When bakers craft dollops of pizza dough, they add sprinkles of yeast to the mix because these living, breathing fungi work hard to give the saucy treat its characteristic fluff. But even though most people don't have to think twice about consuming the organisms, a fraction of the population is intolerant of them. Eating normal pizza with the leavening agent puts people with yeast allergies at risk of developing stomach issues, rashes -- or worse, anaphylaxis.

That's why a crew of scientists from the University of Naples Federico II -- located in pizza's very own birthplace of Italy -- are designing yeast-free versions of the country's comfort food. In a paper published Tuesday in the journal Physics of Fluids, they outline a blueprint for how to make perfect pizza dough, minus the critters. 

"This new technology can drive the development of new products, new dough formulations, and specific recipes for food intolerance, hopefully helping people enjoy healthy and tasty food," Ernestro Di Maio, a researcher at the Department of Chemical, Materials and Production Engineering at the University of Naples Federico II and an author of the study, said in a statement.

The technique is strikingly simple. 

The researchers combined standard pizza dough ingredients -- water, flour and salt -- then placed the resulting glob in a hot autoclave.
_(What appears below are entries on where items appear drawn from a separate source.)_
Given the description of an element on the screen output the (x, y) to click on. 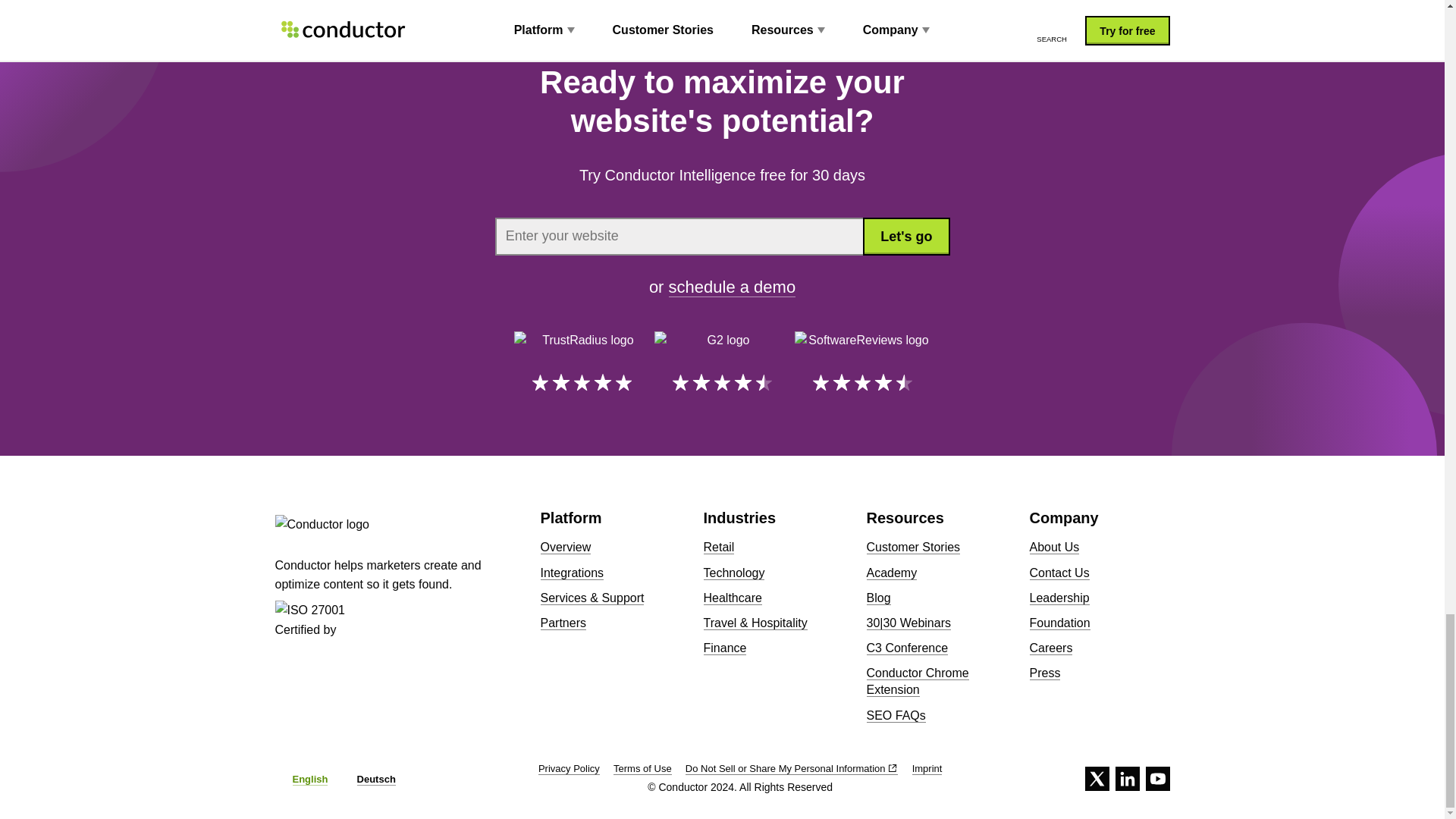
YouTube (1156, 778)
X (1096, 778)
LinkedIn (1126, 778)
Given the description of an element on the screen output the (x, y) to click on. 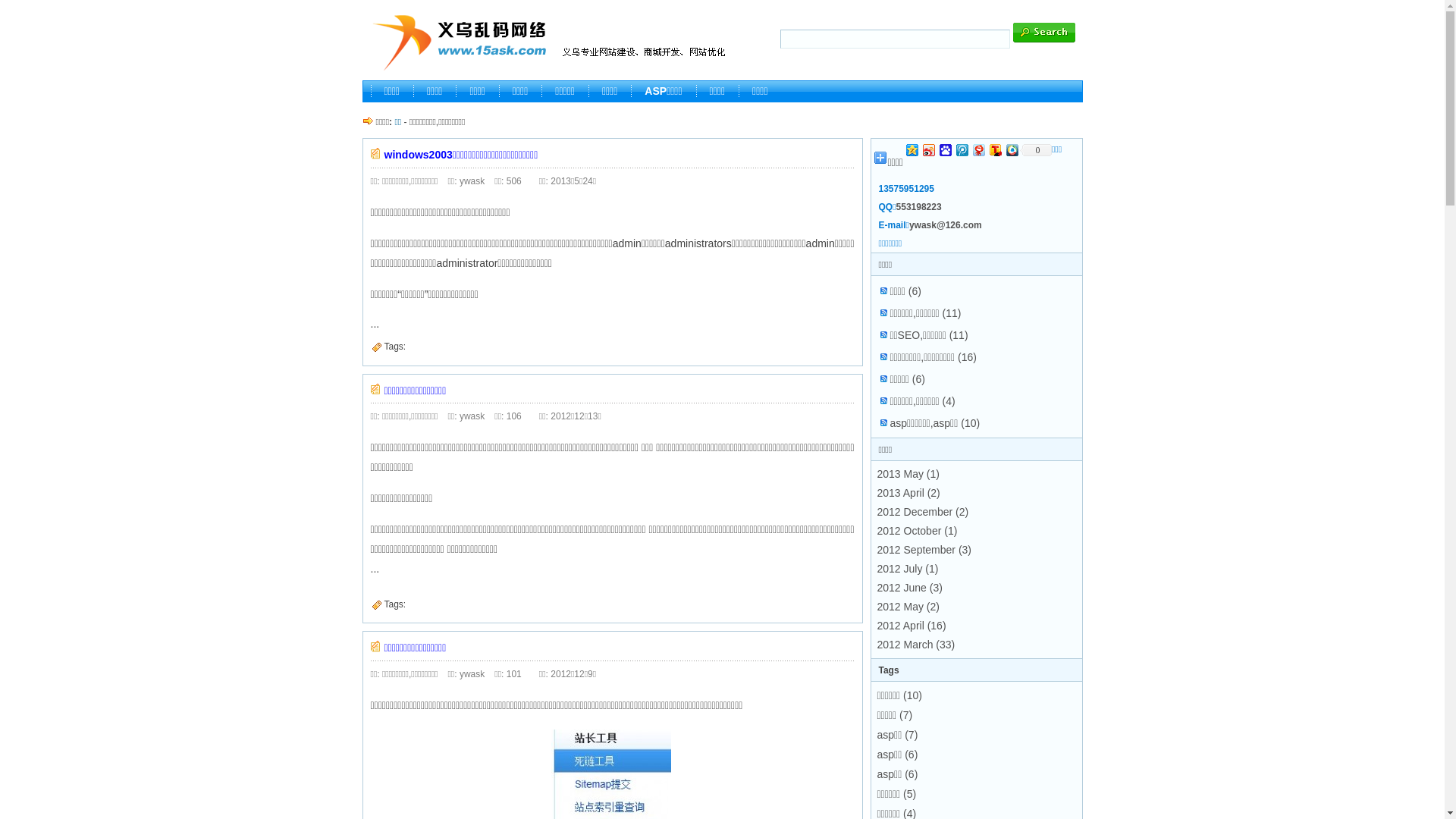
2012 May (2) Element type: text (907, 606)
2012 July (1) Element type: text (907, 568)
0 Element type: text (1035, 150)
2012 October (1) Element type: text (916, 530)
2013 April (2) Element type: text (907, 492)
ywask@126.com Element type: text (945, 224)
2012 June (3) Element type: text (908, 587)
2012 September (3) Element type: text (923, 549)
2012 April (16) Element type: text (910, 625)
2012 March (33) Element type: text (915, 644)
2012 December (2) Element type: text (922, 511)
2013 May (1) Element type: text (907, 473)
553198223 Element type: text (918, 206)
No yeast. This industrial device is designed to raise the temperature and pressure of whatever's inside. 

Within this autoclave, the team says two things happen to mimic the job of yeast. 

An applied high pressure makes gas dissolve into the dough, and as that pressure steadily releases during baking, bubbles form. Together, these actions make the dough rise like it would've with yeast. "The key to the process is to design the pressure release rate not to stress the dough, which likes to expand gently," Di Maio said.
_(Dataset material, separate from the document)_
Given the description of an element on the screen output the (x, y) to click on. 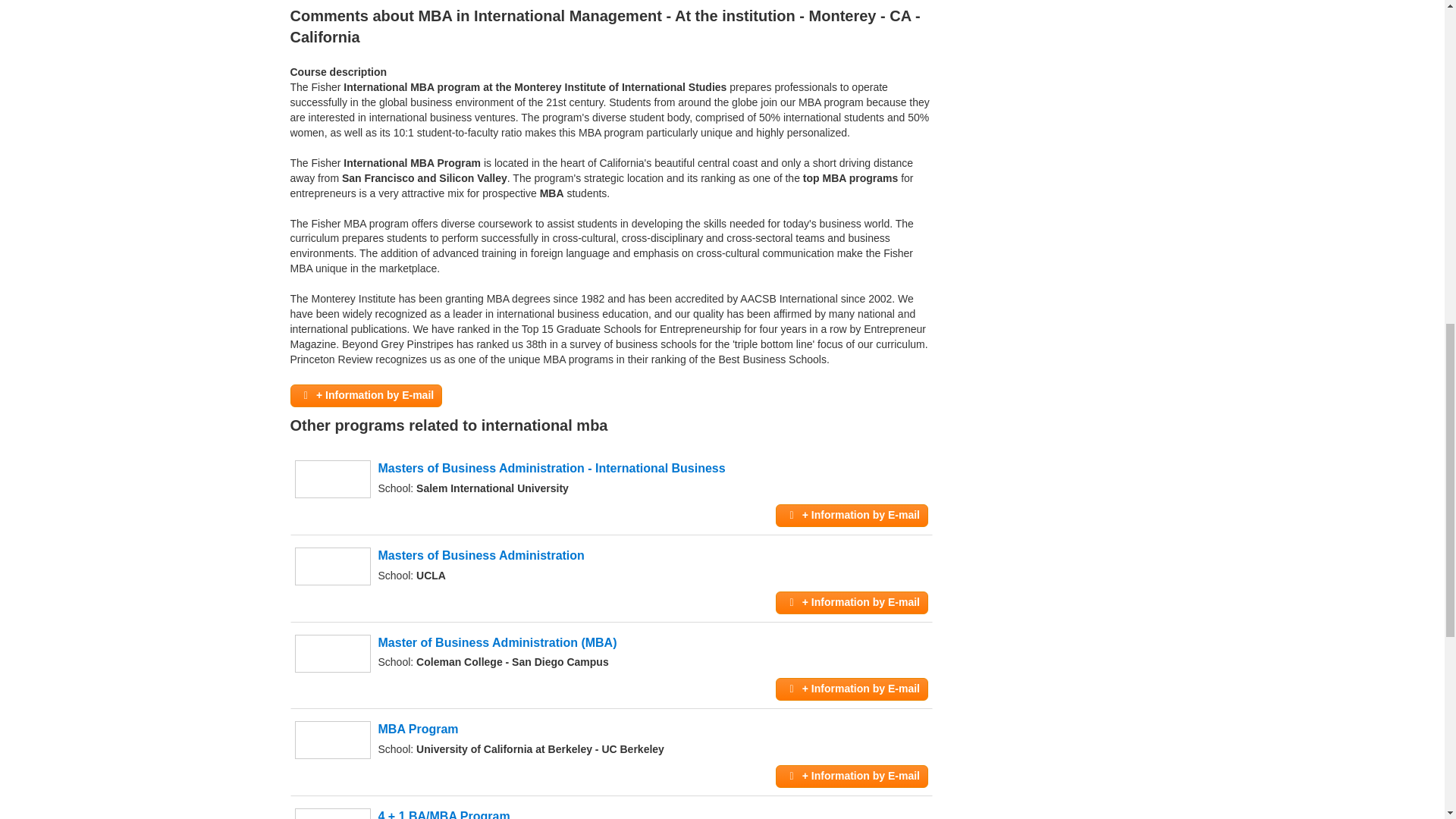
Masters of Business Administration (480, 554)
Masters of Business Administration - International Business (551, 468)
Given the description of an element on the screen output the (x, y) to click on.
Though the process is similar to how soda is carbonated, the study authors emphasize that it's much more delicate. Soda bubbles don't care much about pressure rates, but pizza dough likes to be tenderly, slowly and lovingly risen. 

Due to this, the team suggests that anyone looking to use this procedure imparts the dough with mild pressure release rates, comparable to the levels found in at-home coffee makers. 

The key to their conclusions was first studying how yeast-filled pizza dough behaves in a standard oven, then swapping it with a completely non-yeast counterpart. "This was fundamental to designing the pressure protocol for the dough without yeast," Rossana Pasquino, a researcher from the same department as Di Maio, said in a statement.

Though Pasquino and colleagues note they carried out many unofficial taste tests on their studied dough morsels, they're in the process of purchasing a larger autoclave that can make full-size pizzas for future experiments, as well as start transitioning their technology into pizza shops.

Reflecting on their journey toward non-living pizza dough as a whole, Pasquino says, "we had a lot of fun applying things we know well to delicious polymers, instead of our typical and sometimes boring, smelly plastics" and that "the idea of approaching food samples with the same technologies and knowledge used for thermoplastic polymers was surprisingly successful!"

Even further in the future, Di Maio, who has a yeast allergy himself, hopes the invention can help introduce other yeast-free snacks to the world, like cakes and bread. 

In a sense, the end goal is to leave yeast -- yes, pun intended -- jobless.